YKK Forum

YKK it may be staring us in the face...

As I've been reading though the many threads here and on other forums, I've seen many developing thoughts about the world of YKK and why there is a reliance on "older tech" and not digital tech as exists today. It seems that the "disaster" which occurred, creating the YKK world may figure into this somehow... from the start I have laid this at the feet of the very title of the series... I think that Ashinano is having us on with a little wordplay. We all keep saying it, but missing the ironic joke...

Yokohama Kaidashi Kikou = YKK = Y2K

In the mid-90's all anyone could talk about was how the year 2000 (Y2K in a different context) was going to be the end of the world. The reliance of society on computers and digital technology would cause a cataclysmic chain reaction, destroying all banking, infrastructures, modern appliances, anything that relied on digital technology... Economies the world over would revert to analog ways of working and even more frightening, the ICMB systems employed by the USA, EU and Russia would cause simultaneous accidental missile launches and through some vague process (that I never quite grok'd) increase global warming, melting the polar icecaps. This in turn would make the earth spin a little off axis and start a chain event of earthquakes and volcanic episodes. Most of the population of the planet was doomed to extinction at this point...

Any technology remaining would have had to predate the digital boom. Before CD's was analog tape and records. Cars without "black boxes" and system management. Advanced communications systems... basically you'd end up with late 60's/early 70's technology, as we see in the series...

Anyway, you see where this would leave us.

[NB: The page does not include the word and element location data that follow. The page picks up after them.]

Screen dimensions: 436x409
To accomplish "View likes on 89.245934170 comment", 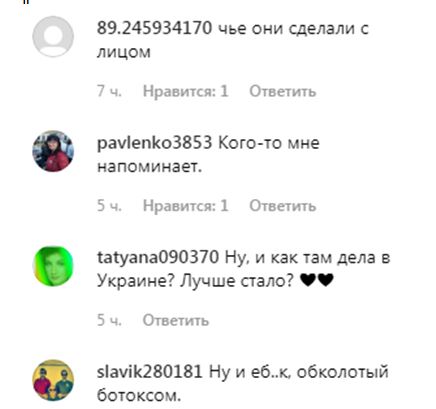I will point(186,91).
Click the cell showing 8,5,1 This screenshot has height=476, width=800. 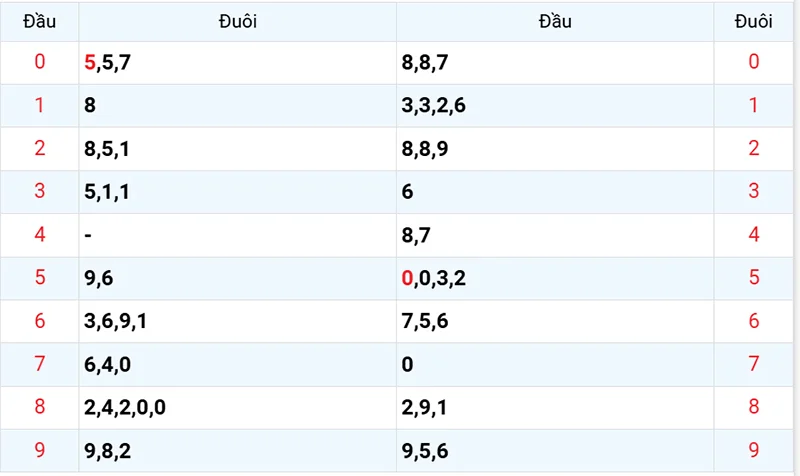pyautogui.click(x=237, y=149)
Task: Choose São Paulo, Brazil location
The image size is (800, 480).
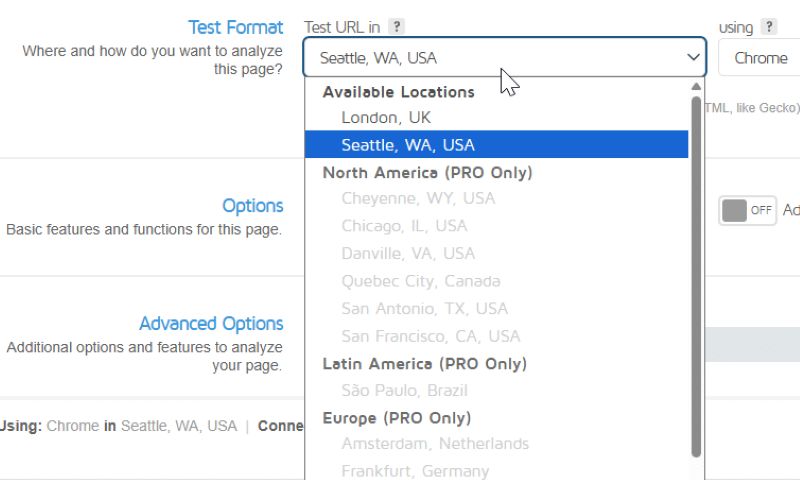Action: 404,390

For me, this Y2K scenario fits nicely in with the series, ESPECIALLY given the mid-90's perspective Ashinano would have been "pondering while on long walks in the country". ;) when he decided to use Alpha and her world as a way to express what such a life might be like should it come to pass.

Yea? Nea? Whatta ya all say?

Darin~

- Darin~
Tuesday, March 22, 2005

Now onto the robots in a post-Y2K world...

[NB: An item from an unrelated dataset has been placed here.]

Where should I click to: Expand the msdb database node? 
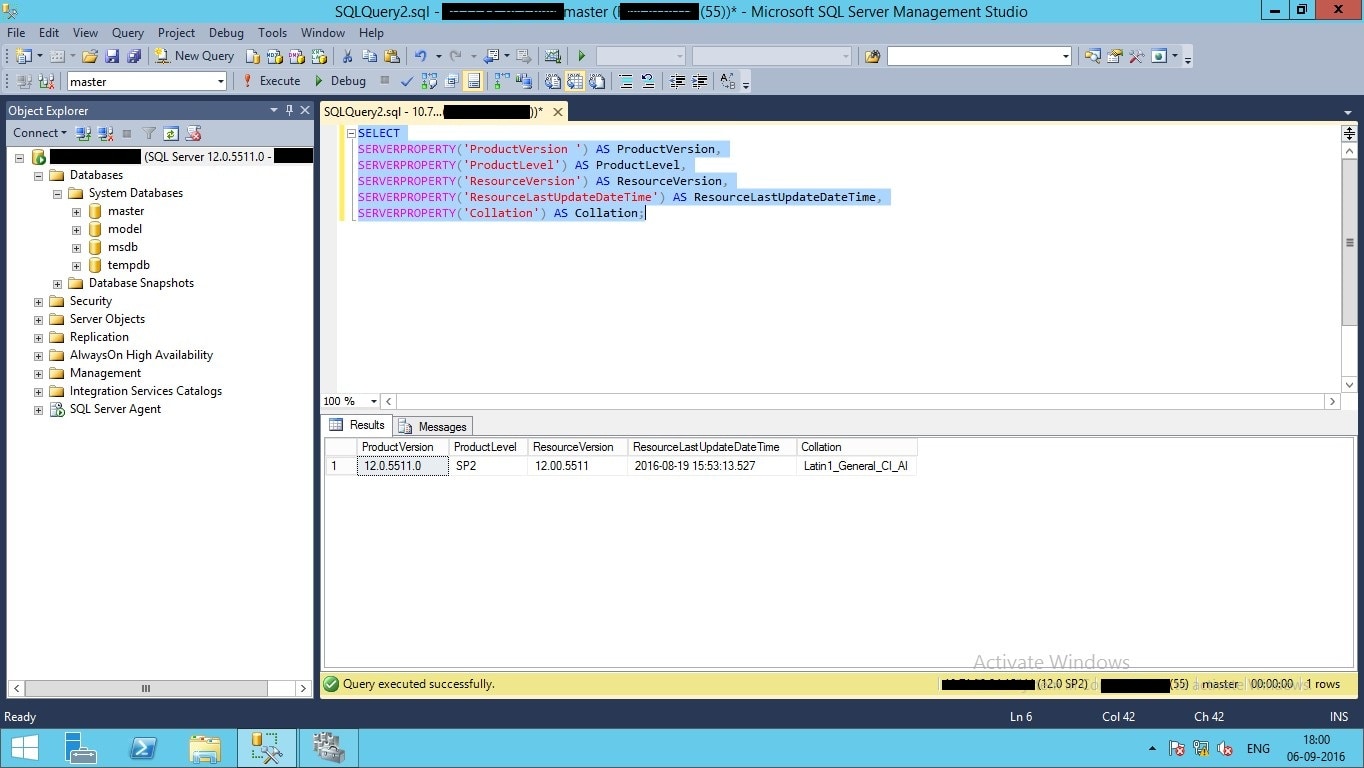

The utter distrust engendered by the total collapse of the digital world would keep new use of a rebuilt digital society from occuring. The "robot" technology used in this post-apocolyptic society would need to be an analog one. One where new ways of growing robots through a sort of cloning process might be devised. The medical field and its use of traditional techniques would still survive and be relied upon... So, to this point, why CAN'T the Misago be a proto-robot? She has many many cat-like tendencies. I could easily see there being an early experiment with cloning creatures from common cats (thus her eyes, teeth, diet of fish, solitary tendencies) and mixing the resultant zygotes with human ones in an effort to create a new kind of human, more suited to living in a wild world devoid of a recognizable infrastructure. She might have been a dead-end that simply escaped into the wild before she could be euthanized as a mistake... The watergods might have been some odd sort of experimental vegitable which could function on its own and filter poisons or create a conditioned environment... The other weird things like giant building shaped fungus and self phosphorescent plants all follow as additional attempts at creating a functioning organic world, not dependent on digital technology.

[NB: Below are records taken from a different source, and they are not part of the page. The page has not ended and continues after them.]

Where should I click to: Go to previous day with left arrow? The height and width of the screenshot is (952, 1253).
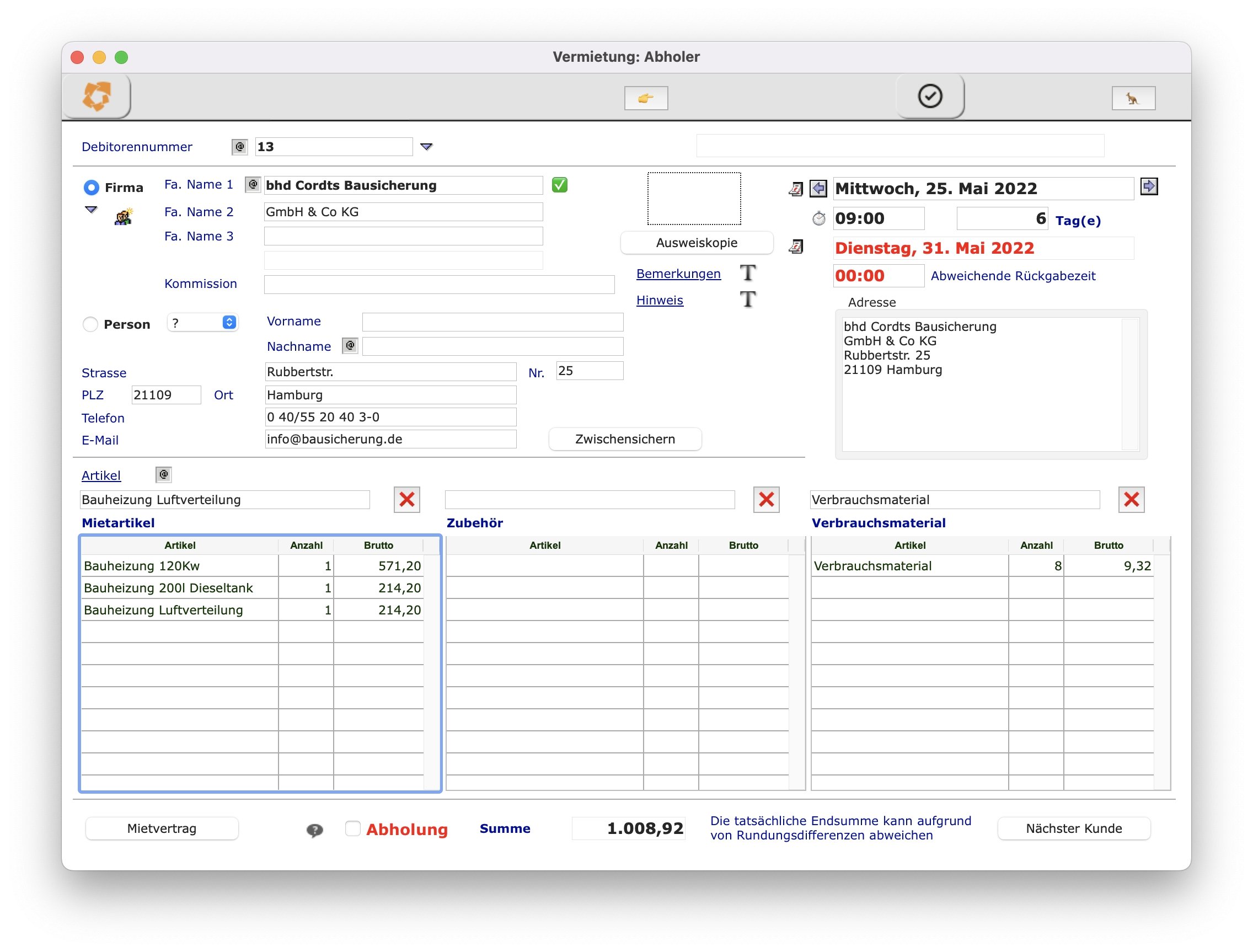818,188
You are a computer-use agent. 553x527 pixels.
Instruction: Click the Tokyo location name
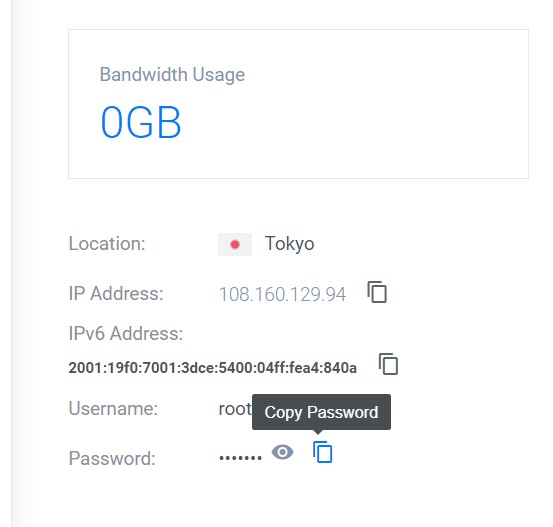pos(290,244)
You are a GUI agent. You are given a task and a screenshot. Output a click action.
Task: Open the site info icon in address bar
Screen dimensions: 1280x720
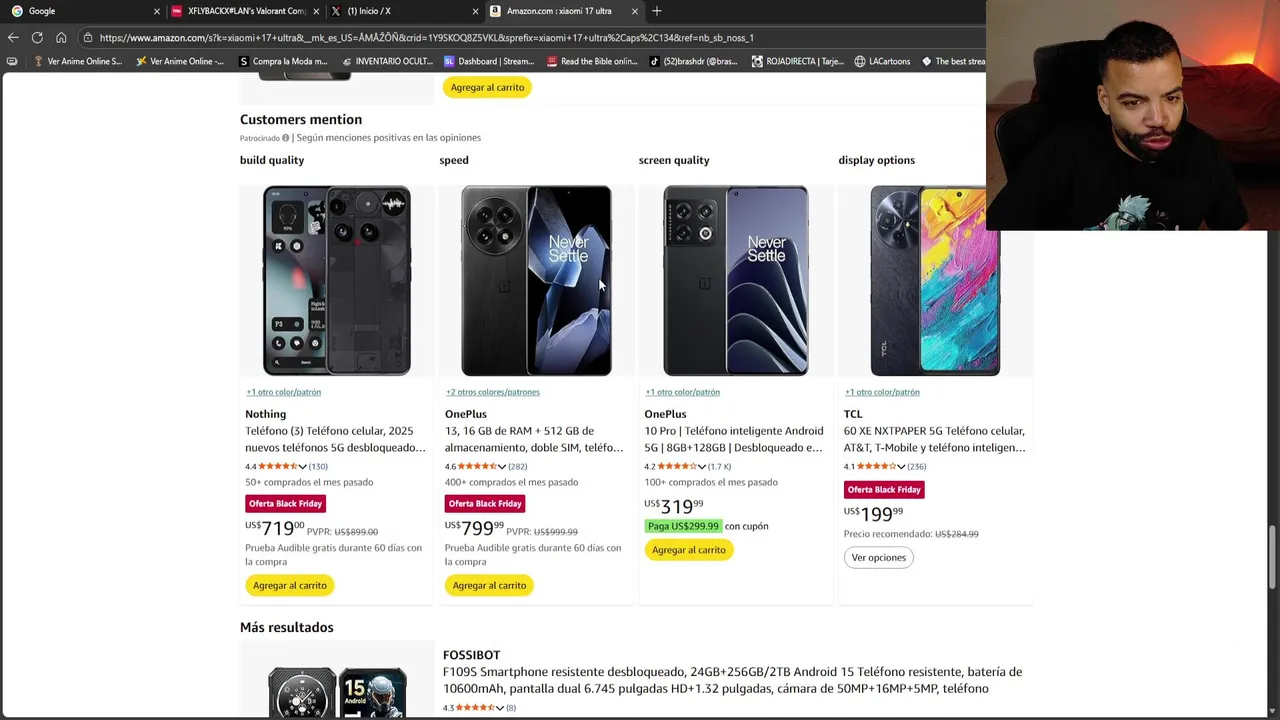click(88, 38)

Following a failure such as the Misago, a new or parallel attempt at a mechanical human assistant may have been attempted for re-taming the wild world. One that could think for itself... The data gathering Sensei was conducting may have been for this project. Ultimately though, perhaps the need/use for a robot could have changed.. an even more human-like construct might have been deemed most appropriate, both as a helper (on a space ark such as the Taapon might be) or as a protector army of sorts, or to become the next generation of humans themselves...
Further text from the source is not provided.